The project is similar to Africa Check, which calls itself the continent’s first fact-checking organization and has operated since 2012.

In the United States the term ‘fake news’ became frequently used after the 2016 election, which was allegedly marked by a Russian misinformation campaign. But in Africa fake news has long been a contentious matter, fueled in part by illiteracy and government secrecy even as the continent’s 1.2 billion people rapidly acquire mobile handsets and gain internet access. The issue is now urgent: more than 24 percent of people on the continent were online last year, the strongest growth in the world, according to the U.N. agency International Telecommunication Union.

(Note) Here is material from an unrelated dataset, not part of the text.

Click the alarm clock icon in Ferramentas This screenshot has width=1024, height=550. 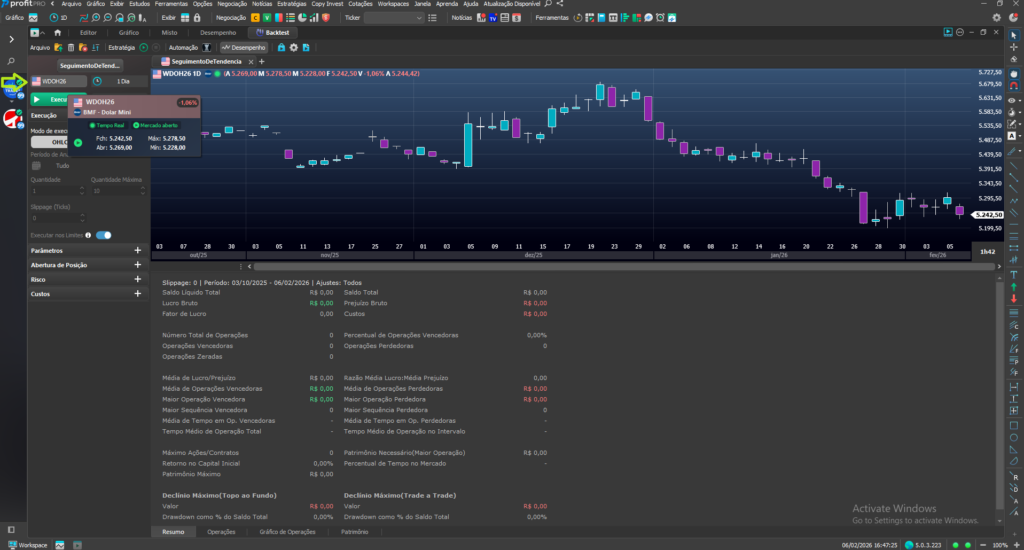(x=662, y=18)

Some African governments want to make publishing fake news a crime, a step too far for journalists in countries where the press already is censored and reporters can be jailed for critical stories.

Kenyan President Uhuru Kenyatta last year signed a cybercrimes bill that calls for fines and prison sentences for people convicted of spreading fake news. The law followed a disputed 2017 presidential election marred by online misinformation campaigns that raised political tensions in a country known for deadly post-vote violence along ethnic lines.

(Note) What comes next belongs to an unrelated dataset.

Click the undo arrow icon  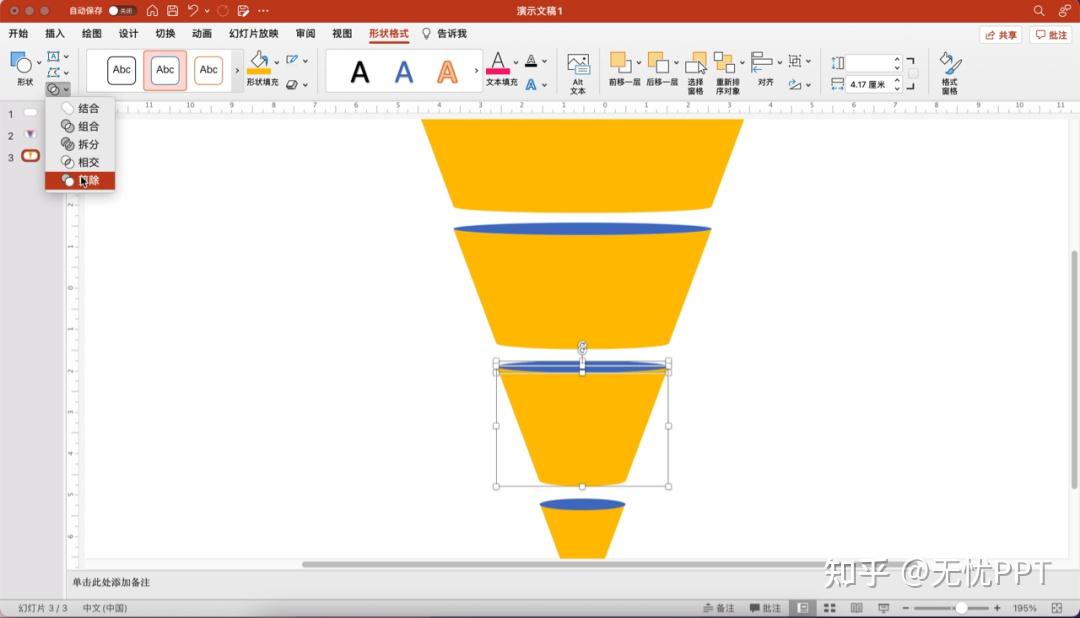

In Uganda, where there has been a surge in false news seen as portraying the government negatively, authorities warn that perpetrators face charges under a 2011 law prescribing criminal penalties for the misuse of a computer.

But activists warn that countering misinformation with legislation could be used to censor the press. The Committee to Protect Journalists opposed Kenya’s law over concerns it would stifle press freedom. In Uganda there also has been resistance from the courts.

A Ugandan opposition activist was jailed last year on charges that he falsely accused the government of trying to kill pop star and politician Bobi Wine. A magistrate ordered the activist, Moses Bigirwa, freed in January, ruling that publishing fake news was not a crime.

Some governments in Africa have been accused of spreading misinformation themselves or maligning reports that were true. Authorities in Nigeria frequently challenge the veracity of reports of alleged abuses by military officers during campaigns against militants. They also have fiercely disagreed when human rights watchdogs, citing witnesses on the ground, report higher death tolls than the government’s official ones.

A man reads a story about Nigeria’s President Muhammadu Buhari after the government released a photo of Buhari more than two months after he left for London for medical treatment, in Lagos, Nigeria, on July 24, 2017. (AP Photo/Sunday Alamba, File)

Reports by Amnesty International’s Nigeria office on the conduct of Nigerian troops fighting Islamic extremist group Boko Haram have created conflicts with the military, which has accused the local branch of the human rights group of publishing false accounts.

“Fake news has become like a cliche and ticket for demonizing the journalist, the media and the NGOs,” Amnesty International Nigeria spokesman Isa Sanusi said, noting that false news spreads quickly in Nigeria because public officials often are not open with government information.

“The only thing that is fueling it is the fact that information is not available,” he said. “The solution to stopping fake news in Nigeria is transparency, particularly from the side of the authorities.”

False reports spread on social media so fast and frequently that some people who are the subjects of it simply have to laugh.

Nigerian writer and Nobel laureate Wole Soyinka said during a BBC-hosted conference on the spread of false news in Nigeria that he enjoyed reading the regular obituaries of his death.

Underscoring the severity of the problem, however, Soyinka warned that “if we are not careful, World War III will be started by fake news, and that fake news will probably be generated by a Nigerian.”